Nonetheless, she was unhappy when she discovered he had turned to Islam.

"The only thing I knew about Muslims is what I heard, and nothing had been good," she said.

"But I noticed that once he started practicing Islam, his attitude seemed to change. He was a lot calmer. He could think things out clearer and he started staying out of trouble. . . . If it keeps him on the right path, then I can accept it."

On Sept. 1, the day he was released from prison, St. Petersburg's Masjid Al-Muminin Inc. was one of Simmons' first stops. He was back again the next day, cuddling his sons as he sat on the floor and participated in a lively discussion about the Koran. At the request of a prison chaplain, he had been married months earlier by the mosque's imam, Wilmore Minkah Sadiki.

Sadiki, a master electrician for Florida Power, has become Simmons' mentor.

"I started teaching him over the phone," he said. "He was a good student, and I took a liking to him."

He said it is not surprising that many African-American men turn to Islam while in prison.

"It appeals to African-Americans and to others because it explains things and makes life a lot clearer, which in turn gives a greater meaning to their lives," Sadiki said.

"Most people in the street think that the street life is the only way, and so what Islam does is give them a better understanding of themselves and when that happens, it causes them to have a change of heart."

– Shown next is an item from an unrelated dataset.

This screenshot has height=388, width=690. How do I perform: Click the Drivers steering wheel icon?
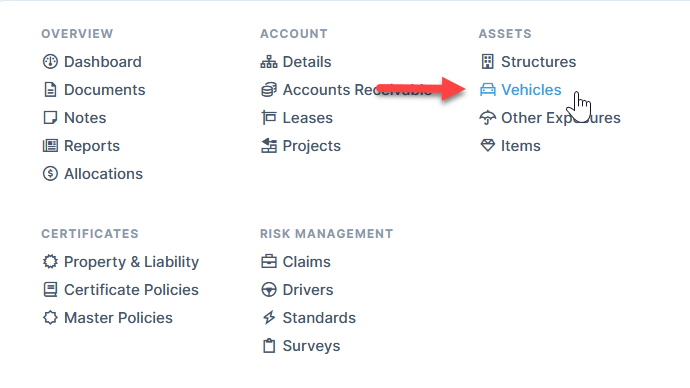point(269,290)
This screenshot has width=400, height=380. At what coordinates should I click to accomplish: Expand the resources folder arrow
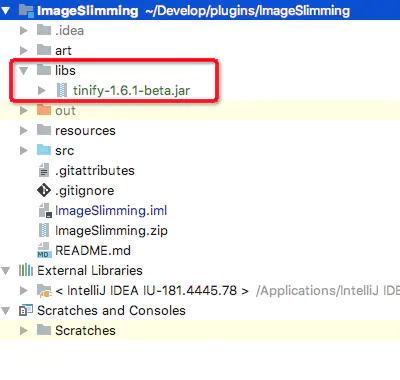pos(24,130)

He "never, ever, ever" wants to be sent to prison again, Simmons said.

"All of it was bad, but I believe the worse part was missing my family and only being able to talk to them for 10 minutes, and then the phone just cuts off. I used to like my children to visit, but the worse thing is when 3 o'clock came and they had to go home. I didn't like not being able to be in control of my own life. I never want to go through that again."

He knows that the odds are against him.

"I spent a lot of time talking to old men in prison," he said. "Every time, it was that they didn't feel they would get caught."

-- Times researcher Caryn Baird contributed to this article.